About a month ago, I wrote a post about a topic near and dear to me: birth stories and the women who write them. I shared the words of BWF mamas who had written to me about some of the benefits of and their motivations for writing their stories. All so beautiful and insightful. These were women who had reached deep inside themselves to put into words one of the most intense and personal of human experiences. Many had already submitted their stories to Birth Without Fear. I couldn’t really share my own wisdom on this topic because, you see, I had nothing to share. Apparently, I’m the kind of person who would rather write about women writing their birth stories than actually, um, write my birth story.
Young writers are forever being told to ‘write what they know’ so here I am, doing just that. From the emails and Facebook comments of BWF mamas, from my own experience, and the words of Shani Raviv, writing coach (full disclosure: I just finished Shani’s awesome birth story writing workshop and am now convinced that I should spend the rest of my life in a Berkeley yurt), here are some of the reasons women don’t write their birth stories.

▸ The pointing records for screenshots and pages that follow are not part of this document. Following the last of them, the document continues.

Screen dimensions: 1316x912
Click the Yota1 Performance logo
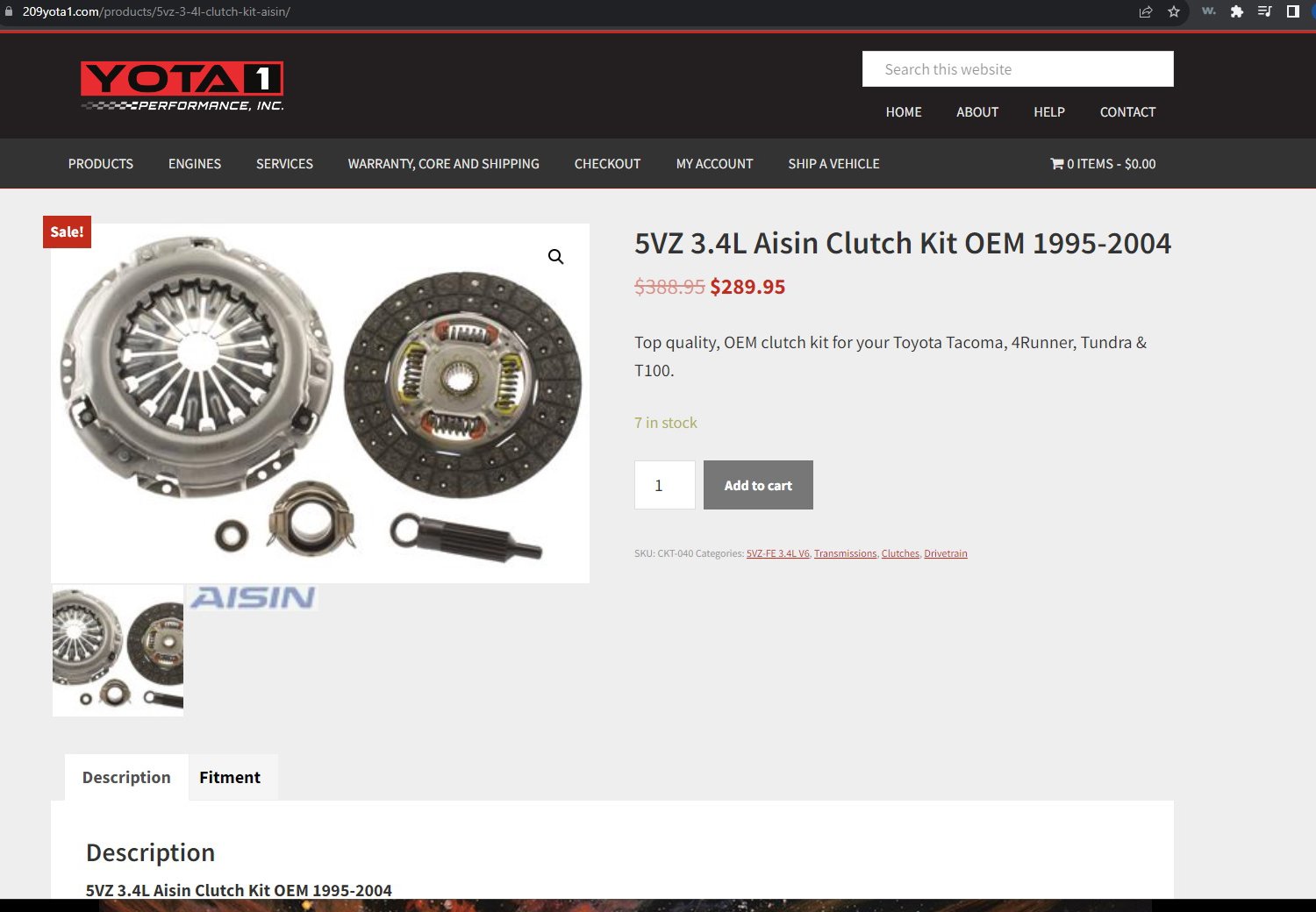pyautogui.click(x=182, y=86)
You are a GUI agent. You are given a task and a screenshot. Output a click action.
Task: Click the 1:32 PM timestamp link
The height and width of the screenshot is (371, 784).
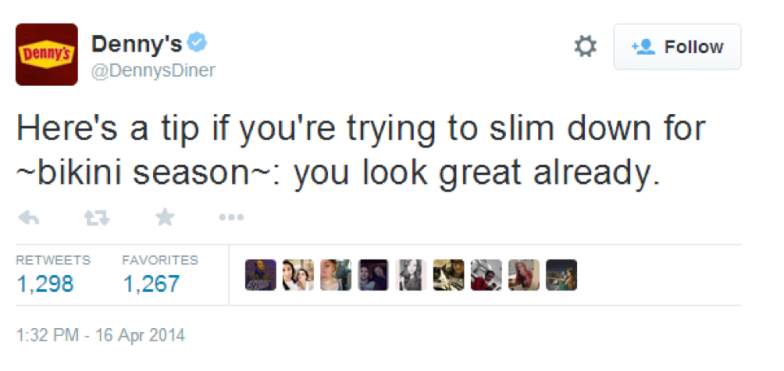[x=100, y=335]
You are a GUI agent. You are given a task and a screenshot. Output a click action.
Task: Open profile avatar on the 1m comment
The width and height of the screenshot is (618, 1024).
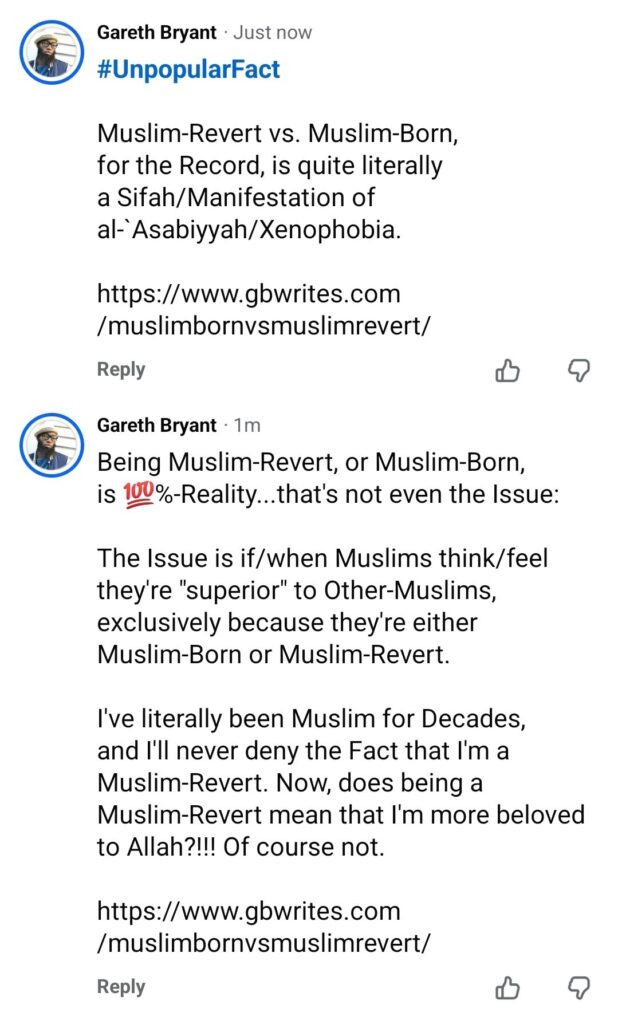(x=50, y=445)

And, at the end, a few tips and tricks for making the process just a little bit easier.
When it comes to writing birth stories, what holds us back is…
1. Time – or a lack thereof.
“…[N]ew mothers get sucked up by the busy-ness of mamahood, of pacifiers and poop, sleep deprivation and breastfeeding, time management and care-taking and we all too easily dismiss or forget the life-changing, life-giving experience of birth … In my first few weeks postpartum I felt bruised and battered like my belly was disconnected from the rest of my body, like I had been hacked in half and there was a space where my belly used to be and I was wrapped in a halo, an aura of peace, of love, of endorphins, of fight or flight, of protecting my new cub while needing to be mothered myself by my doting husband. It was so full-on that I had to set an intention to create time to sit down and write my birth story.” – Shani Raviv
“Ohhh I should write mine…if I ever get time.” – Laura P.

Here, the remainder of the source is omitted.